Fast-paced stories of life on the surgical trauma unit at San Francisco General Hospital

The Comfort Garden: Tales from the Trauma Unit
By Laurie Barkin, RN, MS

“It’s not the Ritz but this is the best place in the city for treating trauma. The nurses and doctors here are trauma experts. This is where I would want my relatives to be,” Laurie Barkin tells upset visitors at San Francisco General Hospital who are waiting to find out what happened to their relatives who were among the 14 people killed or wounded in the law office at 101 California Street. The gunman was a disgruntled client toting two semi-automatic weapons and 250 rounds of ammunition. After the surgeons had stitched them up, it was Laurie’s job to help survivors cope with the emotional and psychological reactions to trauma.

Laurie Barkin, a psychiatric nurse consultant, sees her work as based on the theory that the quicker trauma patients can begin to process painful events by talking about what happened to them, the sooner they will begin to recover.

The true stories in The Comfort Garden: Tales from the Trauma Unit describe the fast-pace of work with patients in the surgical trauma unit at SFGH. Although the names of staff and patients have been changed to protect their privacy, the stories are faithful to events as they unfolded. In a given week, Laurie routinely evaluated and treated patients with stab wounds and gun shot wounds, and those injured in motor vehicle accidents, fires, and falls. Further complicating the picture is the astounding number of patients with histories of untreated childhood trauma.

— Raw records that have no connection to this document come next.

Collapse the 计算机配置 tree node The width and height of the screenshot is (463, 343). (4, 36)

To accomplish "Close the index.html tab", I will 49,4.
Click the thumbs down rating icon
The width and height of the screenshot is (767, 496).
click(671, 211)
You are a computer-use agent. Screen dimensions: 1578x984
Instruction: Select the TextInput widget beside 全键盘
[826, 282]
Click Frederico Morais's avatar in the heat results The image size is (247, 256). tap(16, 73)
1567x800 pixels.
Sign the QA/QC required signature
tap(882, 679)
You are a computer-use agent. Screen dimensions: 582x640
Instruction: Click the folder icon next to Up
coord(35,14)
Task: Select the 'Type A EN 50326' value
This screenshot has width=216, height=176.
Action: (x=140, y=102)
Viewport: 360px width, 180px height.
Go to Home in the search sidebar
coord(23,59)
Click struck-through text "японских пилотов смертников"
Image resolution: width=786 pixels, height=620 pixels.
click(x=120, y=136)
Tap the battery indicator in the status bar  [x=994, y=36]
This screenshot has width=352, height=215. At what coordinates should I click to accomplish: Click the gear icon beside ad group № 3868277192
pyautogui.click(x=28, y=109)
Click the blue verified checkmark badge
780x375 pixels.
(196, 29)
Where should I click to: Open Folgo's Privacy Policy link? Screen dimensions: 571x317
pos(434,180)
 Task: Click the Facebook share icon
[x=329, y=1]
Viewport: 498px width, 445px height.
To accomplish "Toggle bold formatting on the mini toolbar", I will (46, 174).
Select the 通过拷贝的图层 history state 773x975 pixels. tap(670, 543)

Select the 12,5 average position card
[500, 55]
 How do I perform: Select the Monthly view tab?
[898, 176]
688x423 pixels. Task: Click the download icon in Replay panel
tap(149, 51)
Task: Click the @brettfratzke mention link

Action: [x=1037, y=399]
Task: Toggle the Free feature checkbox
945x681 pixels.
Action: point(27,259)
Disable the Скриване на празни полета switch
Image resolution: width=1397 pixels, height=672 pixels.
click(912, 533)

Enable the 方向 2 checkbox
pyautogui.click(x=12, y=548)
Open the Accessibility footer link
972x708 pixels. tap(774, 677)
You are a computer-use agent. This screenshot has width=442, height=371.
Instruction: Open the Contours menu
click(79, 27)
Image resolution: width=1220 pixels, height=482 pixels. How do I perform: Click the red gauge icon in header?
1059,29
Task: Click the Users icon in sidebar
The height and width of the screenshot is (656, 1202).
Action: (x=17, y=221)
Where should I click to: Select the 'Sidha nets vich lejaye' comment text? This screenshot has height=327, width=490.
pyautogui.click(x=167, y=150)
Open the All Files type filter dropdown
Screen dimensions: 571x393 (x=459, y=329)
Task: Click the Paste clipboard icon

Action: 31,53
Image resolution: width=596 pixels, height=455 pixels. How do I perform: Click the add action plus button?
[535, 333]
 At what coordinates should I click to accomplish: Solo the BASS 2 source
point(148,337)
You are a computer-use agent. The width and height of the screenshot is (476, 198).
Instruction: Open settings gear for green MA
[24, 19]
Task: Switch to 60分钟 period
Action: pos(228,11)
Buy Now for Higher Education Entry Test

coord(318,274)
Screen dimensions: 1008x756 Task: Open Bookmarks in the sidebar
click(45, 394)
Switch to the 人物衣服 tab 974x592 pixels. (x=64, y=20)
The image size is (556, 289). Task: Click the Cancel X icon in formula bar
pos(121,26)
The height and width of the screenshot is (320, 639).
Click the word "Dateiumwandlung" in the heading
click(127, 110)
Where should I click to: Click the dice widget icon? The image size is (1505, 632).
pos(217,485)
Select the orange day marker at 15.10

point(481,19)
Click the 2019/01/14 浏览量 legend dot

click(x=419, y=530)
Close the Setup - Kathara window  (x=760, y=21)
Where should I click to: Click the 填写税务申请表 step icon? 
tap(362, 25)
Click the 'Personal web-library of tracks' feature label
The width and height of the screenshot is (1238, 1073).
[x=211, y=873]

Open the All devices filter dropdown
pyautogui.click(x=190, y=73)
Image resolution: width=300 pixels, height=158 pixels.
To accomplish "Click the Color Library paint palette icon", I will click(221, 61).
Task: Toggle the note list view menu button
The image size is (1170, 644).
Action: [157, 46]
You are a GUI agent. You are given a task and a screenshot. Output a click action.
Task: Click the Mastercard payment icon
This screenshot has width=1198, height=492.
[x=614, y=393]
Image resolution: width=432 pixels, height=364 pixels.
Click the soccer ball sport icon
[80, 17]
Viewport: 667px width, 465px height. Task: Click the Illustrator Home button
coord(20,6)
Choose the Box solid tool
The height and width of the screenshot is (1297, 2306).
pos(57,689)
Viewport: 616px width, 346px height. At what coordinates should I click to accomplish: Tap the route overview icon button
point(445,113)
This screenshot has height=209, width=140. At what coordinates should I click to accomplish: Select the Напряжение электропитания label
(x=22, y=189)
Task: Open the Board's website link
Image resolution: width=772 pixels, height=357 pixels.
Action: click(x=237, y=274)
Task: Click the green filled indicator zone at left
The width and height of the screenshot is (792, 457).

  • After weeks on the ICU, Keith, a middle-aged drug abuser, finds himself clean and sober for the first time in 36 years. When asked about his family’s history of depression, he remembers playing in the playground of his housing project when his mother jumped from the 12th floor and landed in front of him.
  • At 11, Shalimar ran away from home and was befriended by a pimp. Five years later, when she told him she was leaving to get married, he shot her in the back, severing her spinal cord.
  • A lifetime of trauma began for Gina when she was brutalized while growing up in orphanages. She landed in the trauma unit after falling from the roof of a building. Yet, she exhibits unusual resilience in coping with what life has handed her.

In these intimate stories, readers will come to know vivid characters who test the splintering fringes of the nation’s safety net. They will begin to feel what police, firefighters, emergency room personnel, and psych nurses feel soon after the headlines subside. And they will understand why people working with trauma victims need support to do the work they do.